Starting at the line that contains "Given: Click the Pause text label" and ending at the end of the records, rewrite those lines with "Pause" substituted by "Play" and nothing else changed. Omit the pictures.

Exercise inputs:
....................

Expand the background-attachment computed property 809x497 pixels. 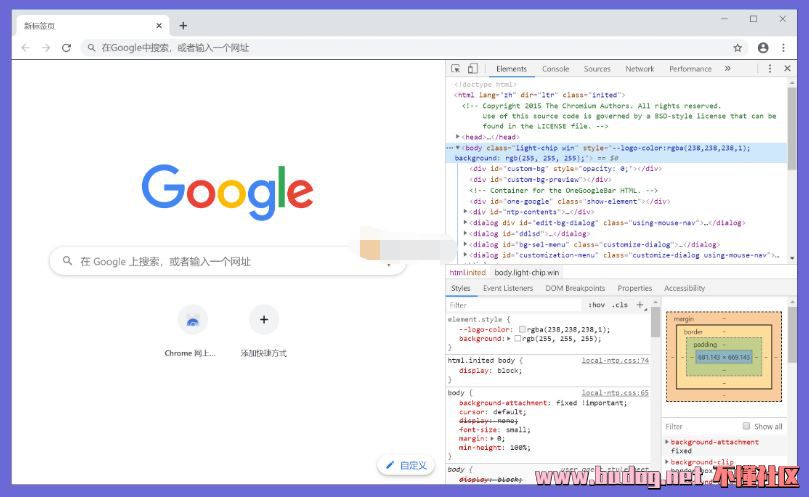pos(667,442)
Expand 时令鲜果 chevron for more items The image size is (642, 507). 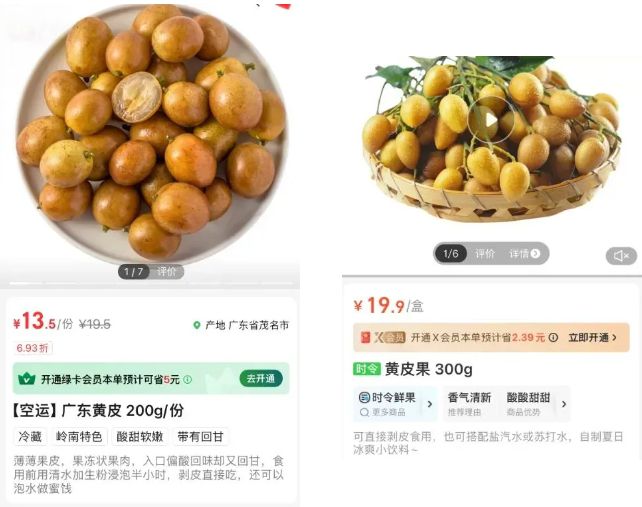430,404
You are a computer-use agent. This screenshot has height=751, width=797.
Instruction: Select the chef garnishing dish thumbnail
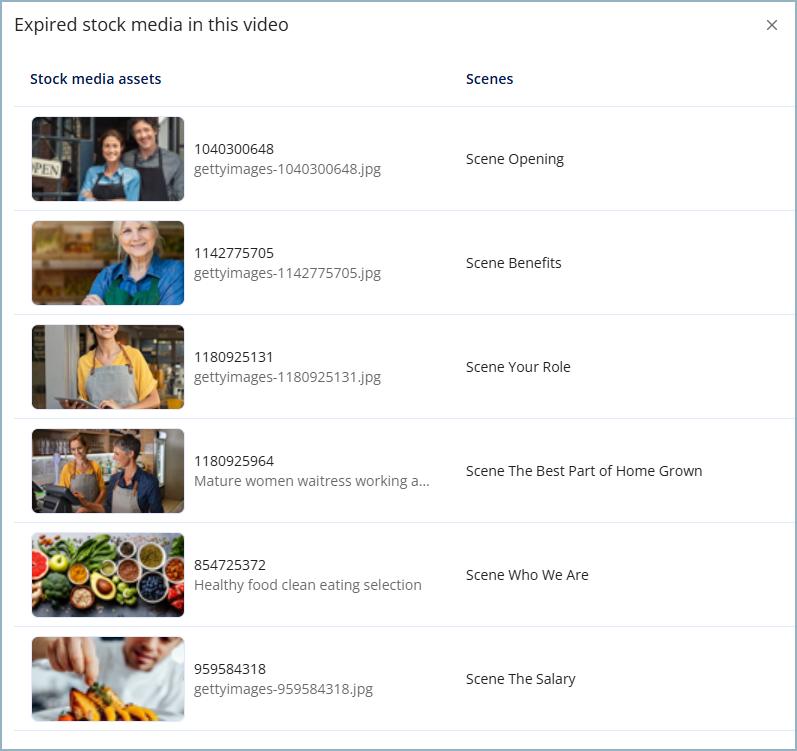point(108,679)
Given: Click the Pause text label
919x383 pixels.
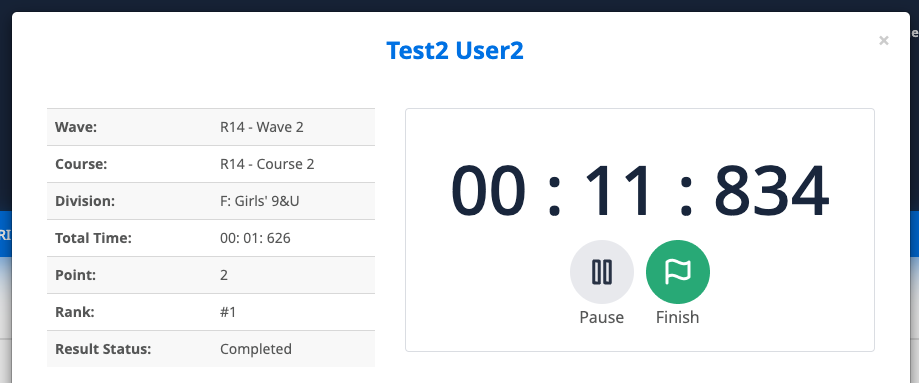Looking at the screenshot, I should tap(602, 317).
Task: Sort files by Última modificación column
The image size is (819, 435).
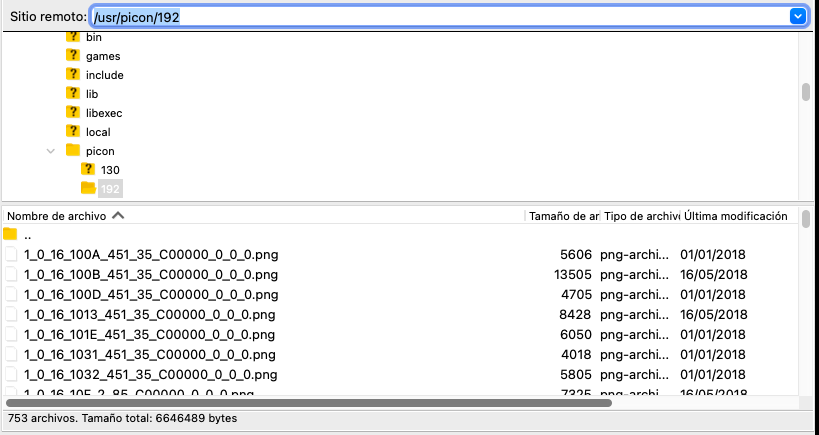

....................

Response to this task:
Given: Click the Play text label
919x383 pixels.
Looking at the screenshot, I should tap(602, 317).
Task: Sort files by Última modificación column
The image size is (819, 435).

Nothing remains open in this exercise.